The Secretary-General then cites the “relentlessly ongoing” climate crisis, with a disproportionate impact on the least developed countries and small island developing states (while developed countries can afford to pay for adaptation and resilience, this is not possible for developing countries) and Russia’s war in Ukraine which amplified and accelerated a global cost-of-living crisis, pushing tens of millions more people into extreme poverty and hunger. 60% of low-income countries are currently at high risk or in debt difficulty: the number has doubled since 2015. Since 2020, African countries have spent more on debt payments than on health care. While each country is characterised by a unique context, the challenges are systemic, perpetuated by a dysfunctional global financial system that focuses on short-term returns and whose returns are too limited and too belated, notes Guterres.

The world is rapidly running out of time to save the 2030 Agenda and the Sustainable Development Goals (SDGs). The prospect of a world in which everyone can benefit from health care, education, decent work, clean air and water and a healthy environment is getting out of hand. Without urgent and ambitious action, this gap will result not only in a catastrophic development deficit in many countries, but in an explosive confidence deficit worldwide: “This is why I call on the G20 to approve a Stimulus on the Goals to increase the long-term funding available to needy countries by at least $500 billion a year to promote long-term investments in sustainable development, particularly where transformation is most urgent: renewable energy, sustainable food systems and the digital revolution. Developing countries need funding and technology to address these transitions with minimal social upheaval”.
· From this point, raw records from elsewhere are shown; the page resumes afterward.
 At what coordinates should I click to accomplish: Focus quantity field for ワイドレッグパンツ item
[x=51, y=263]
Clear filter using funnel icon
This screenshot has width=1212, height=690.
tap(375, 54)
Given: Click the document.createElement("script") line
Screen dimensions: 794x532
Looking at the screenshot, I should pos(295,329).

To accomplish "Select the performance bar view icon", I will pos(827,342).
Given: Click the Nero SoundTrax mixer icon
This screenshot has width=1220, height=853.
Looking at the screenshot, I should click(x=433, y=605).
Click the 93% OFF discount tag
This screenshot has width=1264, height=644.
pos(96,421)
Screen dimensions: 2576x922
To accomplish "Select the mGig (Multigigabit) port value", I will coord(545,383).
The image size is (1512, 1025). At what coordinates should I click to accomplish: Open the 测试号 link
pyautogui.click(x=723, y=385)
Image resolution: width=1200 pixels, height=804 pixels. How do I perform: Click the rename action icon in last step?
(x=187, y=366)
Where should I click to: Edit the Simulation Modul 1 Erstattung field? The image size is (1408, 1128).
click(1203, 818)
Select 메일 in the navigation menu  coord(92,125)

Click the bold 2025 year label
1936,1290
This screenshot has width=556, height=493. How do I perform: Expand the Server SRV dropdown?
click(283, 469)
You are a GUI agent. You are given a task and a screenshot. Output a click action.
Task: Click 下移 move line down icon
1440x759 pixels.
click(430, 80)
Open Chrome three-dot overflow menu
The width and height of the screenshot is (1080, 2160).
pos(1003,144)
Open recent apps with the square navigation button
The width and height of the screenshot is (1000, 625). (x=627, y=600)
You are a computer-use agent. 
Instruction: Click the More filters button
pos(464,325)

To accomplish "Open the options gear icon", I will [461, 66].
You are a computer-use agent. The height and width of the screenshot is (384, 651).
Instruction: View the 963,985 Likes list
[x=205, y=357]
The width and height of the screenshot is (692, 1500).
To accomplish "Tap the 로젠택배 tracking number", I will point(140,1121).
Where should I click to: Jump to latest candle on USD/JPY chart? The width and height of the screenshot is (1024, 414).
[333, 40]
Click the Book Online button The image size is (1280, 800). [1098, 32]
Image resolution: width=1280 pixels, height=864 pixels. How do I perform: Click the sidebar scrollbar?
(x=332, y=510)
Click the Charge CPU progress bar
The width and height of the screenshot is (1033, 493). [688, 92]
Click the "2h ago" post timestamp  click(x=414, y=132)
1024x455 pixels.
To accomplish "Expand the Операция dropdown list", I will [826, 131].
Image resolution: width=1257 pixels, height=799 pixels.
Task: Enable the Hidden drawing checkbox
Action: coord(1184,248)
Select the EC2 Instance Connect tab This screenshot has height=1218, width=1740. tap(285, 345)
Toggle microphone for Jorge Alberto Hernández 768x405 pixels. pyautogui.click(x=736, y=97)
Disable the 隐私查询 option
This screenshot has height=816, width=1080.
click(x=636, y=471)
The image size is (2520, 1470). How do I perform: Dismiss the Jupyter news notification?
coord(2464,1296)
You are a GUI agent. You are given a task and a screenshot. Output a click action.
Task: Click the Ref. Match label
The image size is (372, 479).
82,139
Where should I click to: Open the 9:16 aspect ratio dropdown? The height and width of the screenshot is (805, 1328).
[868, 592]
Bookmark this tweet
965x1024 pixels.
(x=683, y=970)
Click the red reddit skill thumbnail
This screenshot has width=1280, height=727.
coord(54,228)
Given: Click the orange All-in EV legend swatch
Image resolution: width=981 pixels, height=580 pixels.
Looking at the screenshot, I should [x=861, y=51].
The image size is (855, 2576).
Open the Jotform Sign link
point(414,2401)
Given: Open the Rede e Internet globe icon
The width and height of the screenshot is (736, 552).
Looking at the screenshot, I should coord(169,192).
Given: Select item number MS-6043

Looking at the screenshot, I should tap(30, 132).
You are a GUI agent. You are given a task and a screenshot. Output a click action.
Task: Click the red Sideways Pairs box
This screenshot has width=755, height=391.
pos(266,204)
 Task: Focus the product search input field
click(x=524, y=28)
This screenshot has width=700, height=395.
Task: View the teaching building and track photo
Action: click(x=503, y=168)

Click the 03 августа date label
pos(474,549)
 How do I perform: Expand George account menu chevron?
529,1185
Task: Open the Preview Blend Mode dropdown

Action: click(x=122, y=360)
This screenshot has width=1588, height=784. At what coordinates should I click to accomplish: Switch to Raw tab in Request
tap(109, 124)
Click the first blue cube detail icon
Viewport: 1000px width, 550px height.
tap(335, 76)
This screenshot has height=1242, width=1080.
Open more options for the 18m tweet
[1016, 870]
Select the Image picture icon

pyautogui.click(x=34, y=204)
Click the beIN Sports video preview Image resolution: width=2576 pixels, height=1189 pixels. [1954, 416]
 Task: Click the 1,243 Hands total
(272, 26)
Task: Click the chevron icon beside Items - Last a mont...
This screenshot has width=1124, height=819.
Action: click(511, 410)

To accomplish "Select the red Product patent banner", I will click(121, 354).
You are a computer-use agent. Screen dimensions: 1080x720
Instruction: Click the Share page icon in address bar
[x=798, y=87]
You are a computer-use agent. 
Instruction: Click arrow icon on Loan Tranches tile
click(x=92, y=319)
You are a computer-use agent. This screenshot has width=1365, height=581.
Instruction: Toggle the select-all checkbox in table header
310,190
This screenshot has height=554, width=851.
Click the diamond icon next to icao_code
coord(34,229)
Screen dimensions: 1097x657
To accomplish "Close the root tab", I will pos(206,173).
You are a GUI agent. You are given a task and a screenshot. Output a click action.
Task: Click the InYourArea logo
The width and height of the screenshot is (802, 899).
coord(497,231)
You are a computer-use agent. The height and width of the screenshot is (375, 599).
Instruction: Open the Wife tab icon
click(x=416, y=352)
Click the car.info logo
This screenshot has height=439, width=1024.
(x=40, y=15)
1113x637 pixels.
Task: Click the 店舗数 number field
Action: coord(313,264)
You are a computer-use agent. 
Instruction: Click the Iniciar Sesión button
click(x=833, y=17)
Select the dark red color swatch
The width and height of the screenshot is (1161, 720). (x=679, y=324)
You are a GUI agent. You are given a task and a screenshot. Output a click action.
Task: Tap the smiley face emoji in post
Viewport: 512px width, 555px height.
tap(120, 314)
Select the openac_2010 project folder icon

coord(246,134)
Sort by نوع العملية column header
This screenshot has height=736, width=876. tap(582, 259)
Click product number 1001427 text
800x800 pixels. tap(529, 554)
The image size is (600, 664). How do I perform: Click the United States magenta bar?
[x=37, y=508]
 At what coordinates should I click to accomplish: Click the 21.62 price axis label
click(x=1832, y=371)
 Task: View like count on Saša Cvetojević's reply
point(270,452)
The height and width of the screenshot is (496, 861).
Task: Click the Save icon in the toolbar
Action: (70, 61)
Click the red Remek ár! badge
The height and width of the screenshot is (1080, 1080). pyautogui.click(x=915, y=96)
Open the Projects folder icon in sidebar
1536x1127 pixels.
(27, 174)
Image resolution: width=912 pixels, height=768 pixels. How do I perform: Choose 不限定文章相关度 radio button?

This requires, according to Guterres, action in three areas. First, addressing the high cost of debt and the growing debt risk. Secondly, we need to increase long-term subsidised funding for all countries in need. Finally, emergency funding should be extended to countries in need. Last year, the International Monetary Fund allocated $650 billion in special drawing rights, the main global mechanism to increase liquidity during crises. Based on current quotas, the developed countries received 26 times more than the least developed countries and 13 times more than all the countries of Africa combined. Emergency financing should automatically go to the most needy countries. On the contrary, it is widening inequalities.